Ostara Recipes - Desserts

Tuesday, March 17, 2009
Last week I covered the main course of an Ostara Dinner, this week I figured I would cover the after dinner dishes. Hot Cross Buns are a very traditional dish for this time of the year, due to the solar cross drawn on them with icing.

Hot Cross Buns
  • 1 cup milk
  • 2 Tbsp yeast
  • 1/2 cup sugar
  • 2 tsp. salt
  • 1/3 cup butter, melted and cooled
  • 1 1/2  tsp. cinnamon
  • 1/2 tsp. nutmeg
  • 4 eggs
  • 5 cup flour
  • 1 1/3 cup currants or raisins
  • 1 egg white
Glaze (you can use this one or your favorite)
  • 1 1/3 cup confectioner's sugar
  • 1 1/2 tsp. finely chopped lemon zest
  • 1/2 tsp. lemon extract
  • 1-2 Tbsp milk
This may be difficult for younger children to do themselves, but they'll enjoy helping to mix and measure the ingredients, helping to knead the dough, forming the dough into balls and adding the glaze.

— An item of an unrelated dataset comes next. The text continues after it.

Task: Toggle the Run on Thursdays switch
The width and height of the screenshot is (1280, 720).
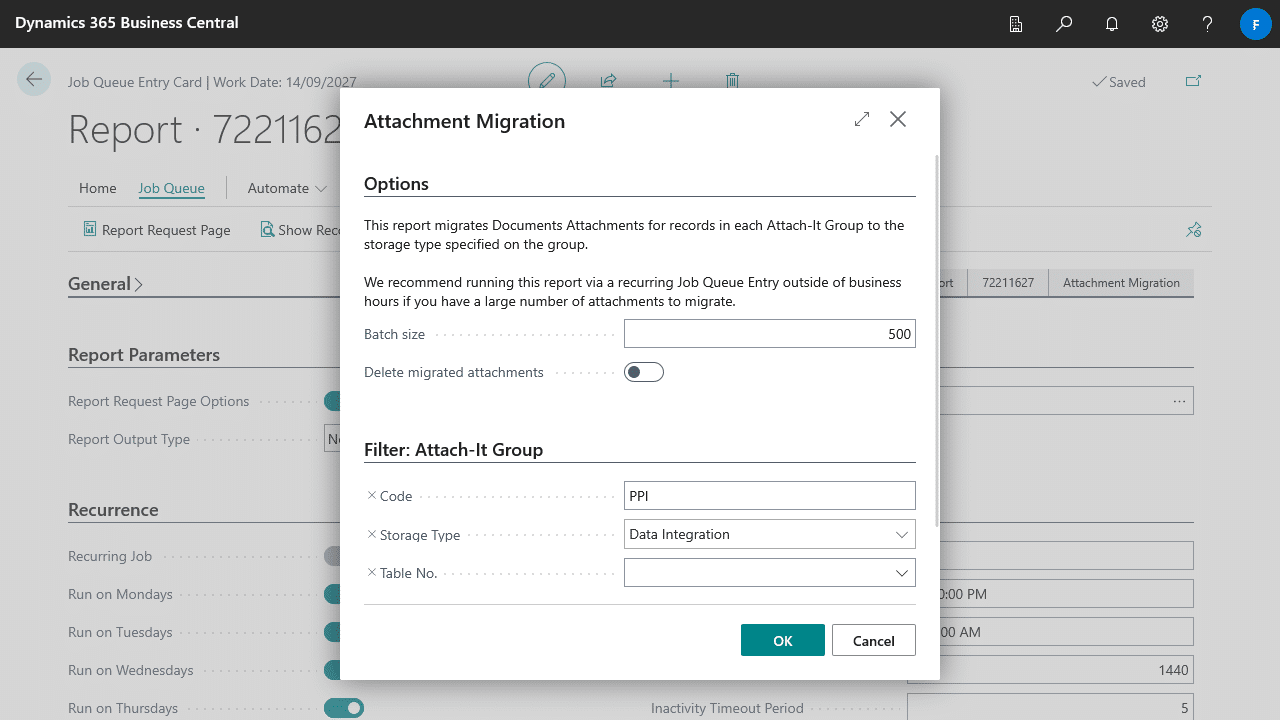Action: pos(343,708)
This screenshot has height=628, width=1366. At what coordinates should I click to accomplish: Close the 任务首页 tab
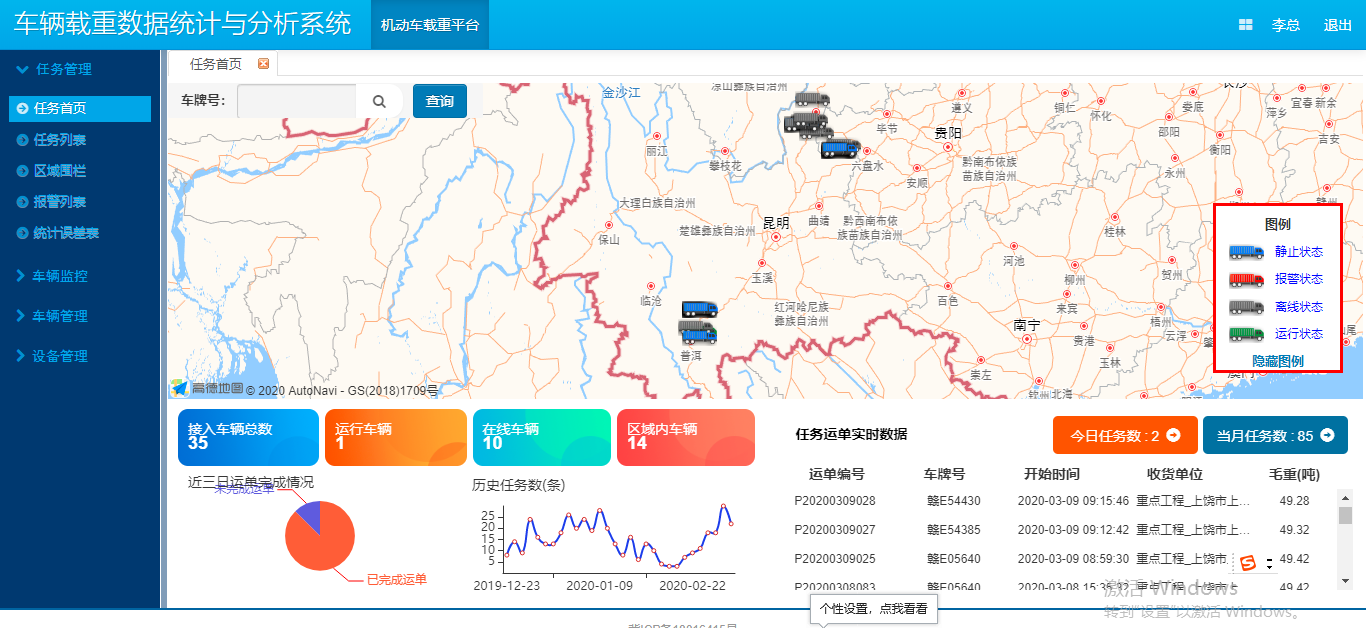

In a small saucepan, heat milk to very warm, but not hot (110°F if using a candy thermometer).  Pour warm milk in a  bowl and sprinkle yeast over.  Mix to dissolve and let sit for 5 minutes.

Stirring constantly, add sugar, salt, butter, cinnamon, nutmeg and eggs. Gradually mix in flour, dough will be wet and sticky.  Continue kneading until smooth, about 5 minutes.  Cover bowl with plastic wrap and let the dough "rest" for 30-45 minutes.

Knead again until smooth and elastic, for about 3 more minutes. Add currants or raisins and knead until well mixed.  At this point, dough will still be fairly wet and sticky.  Shape dough in a ball, place in a buttered dish, cover with plastic wrap and let rise overnight in the refrigerator.  Excess moisture will be absorbed by the morning.

Let dough sit at room temperature for about a half-hour.  Line a large baking pan (or pans) with parchment paper (you could also lightly grease a baking pan, but parchment works better).  Divide dough into 24 equal pieces (in half, half again, etc., etc.).  Shape each portion into a ball and place on baking sheet, about 1/2 inch apart.  Cover with a clean kitchen towel and let rise in a warm, draft-free place until doubled in size, about 1 1/2 hours.

In the meantime, pre-heat oven to 400° F.

When buns have risen, take a sharp or serrated knife and carefully slash buns with a cross. Brush them with egg white and place in oven. Bake for 10 minutes, then reduce heat to 350° F, then bake until golden brown, about 15 minutes more. Transfer to a wire rack. Whisk together glaze ingredients, and spoon over buns in a cross pattern. Serve warm, if possible.